By ALICIA WALLACE
Crime is never off our minds for very long. News reports, stories from friends, social media evidence and personal experiences guarantee our awareness and vigilance. It’s difficult to manage our own fear of crime. For many years crime has been viewed as an evil affecting other people. The likelihood that we, as individuals, would become victims of crime seemed low enough to allow us a relatively carefree existence. Now, with numbers rising — particularly violent crimes like murder and rape — we all feel a bit closer to the issue. It could be our homes, businesses, cars, or bodies next.
Our fear of crime is not irrational. It is a threat we know too well and consider far too often as we perform the most mundane tasks. We do not want to lose what we’ve earned, we want to avoid pain and we want to live. Unfortunately we will not survive without sober consideration of crime and its root causes. From poverty to conflict there are a number of issues to study and remedy. One of the most pervasive issues in Bahamian society is violence and the way we perceive, perpetuate and perform it.
Violence includes physical and nonphysical acts intended to cause harm. For now, let’s focus on the former. Physical violence exists in the media and entertainment we consume including television shows, movies, music and video games. In many instances it is the selling point. We have become so accustomed to on-screen violence it hardly elicits a response. We expect it. We ignore it. We encourage. We find endless ways to excuse acts of violence, insisting the victim deserves it because of some act or failure to act. Perhaps more disturbing this attitude is not limited to the fantasy worlds we enter through screen. It accompanies us in our daily lives.
We have a communication problem. Physical violence has become our go-to form of expression. It is the quickest and easiest way, it seems, to express displeasure. Someone thinks their partner is cheating on them. They respond with violence. Someone loses their job because a former co-worker didn’t take responsibility for a mistake. They respond with violence. Someone’s personal property is accidentally damaged. They respond with violence. Where have we learned this behaviour? Why, when we feel we have been wronged, do we respond with acts of physical violence?
It’s difficult for many to talk about, but there is an issue with the way we raise children, and it is manifesting itself every day in our society. In many cases, children are not regarded as human beings. Their participation is limited, they are heavily guarded and missteps are met with violence under the guise of discipline. Parents and guardians convince themselves that beating children is the best way to control their behaviour and mould them into what they deem to be acceptable human beings. Little thought, if any, is given to the negative — largely psychological — effects of corporal punishment. It is simply known as the quick fix that “worked for me.” It is believed to deter children from doing “wrong” and serves as an immediate means of correction. As with every action, we must consider impact versus intent. Sure, parents and guardians may intend to do their best in raising law-abiding, mannerly, well-behaved people, but what else are they doing when they beat children?
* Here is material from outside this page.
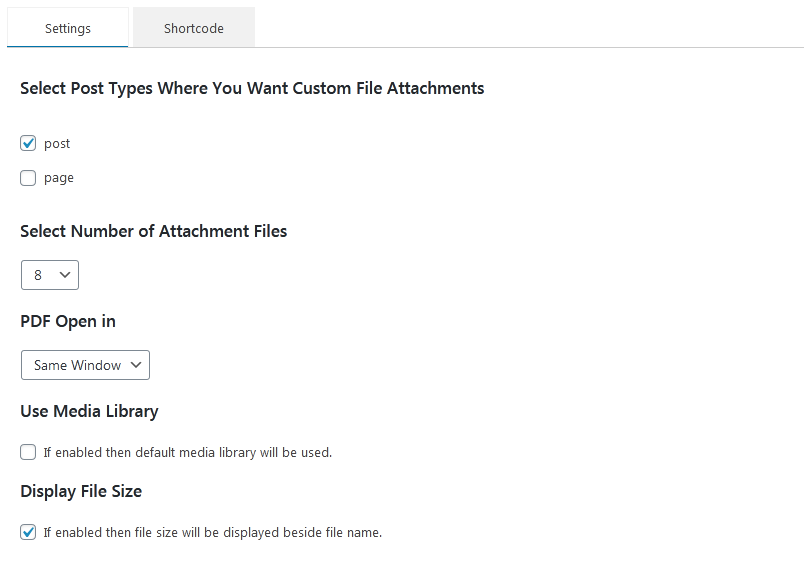The image size is (810, 562).
Task: Click the chevron arrow beside the 8 value
Action: click(x=66, y=274)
Might this send the message that when someone does wrong, the appropriate response is to cause them physical harm?
What if we taught children to think critically? Can we teach them to stop and think before acting? To acknowledge their emotions and recognize what they feel in any given moment may not be the most important thing? Could it be useful to teach them self-control? We could do all of this, but probably not before we learn and model them ourselves. We must first come to the realization that punishment is not the most important thing, nor is it the most effective.
Our obsession with punishment is evidenced by our rigid positions on corporal punishment for children and the death penalty. We are more concerned about exerting power and using fear as a control mechanism than we are about building character and addressing environmental and societal issues that influence behaviour. In addition to the use of fear, punishment is frequently meant to cause embarrassment and prompts children to hide their mistakes instead of talking about and learning from them. This focus on negativity leaves little room to acknowledge and encourage good behaviour. Positive reinforcement is severely lacking and, in combination with the glorification of heavy-handedness in punishment, is causing harm to the psyche.
It is critical to our wellbeing that we exercise more intentional thoughtfulness and constructive criticism of current behaviour and the long-lasting effects of the same. It is not safe to assume that our survival of our parents’ methods is indicative of their merits. In fact, being in-one-piece is not all there is to survival and many of us carry the trauma of childhood abuse with us. Some among us are fighting mental illness, diagnosed and undiagnosed, further complicating navigation of everyday life. There are apologies we may never get. Wrongs that may never be made right. Healing that may never come. Nothing could make any of these things worth the loss or grief, but admitting to ourselves that what we witnessed, survived, or mimicked has caused harm and choosing to find better, healthier ways is a start to tackling the seemingly unsurmountable issue of crime.
This, of course, is not the only reason for the rate of violent crime in The Bahamas, but that needs individual, family, and community response.
It is the beginning of a vicious cycle that teaches us, over and over again, that violence is an appropriate response. Corporal punishment has not remedied any social ills. This form of “discipline” in many Bahamian homes is a lazy, emotional response that forms the root of a larger problem. It’s one that demands our attention on a daily basis and will not go away without a shift in our thinking and behaviour. Why not start in our own homes?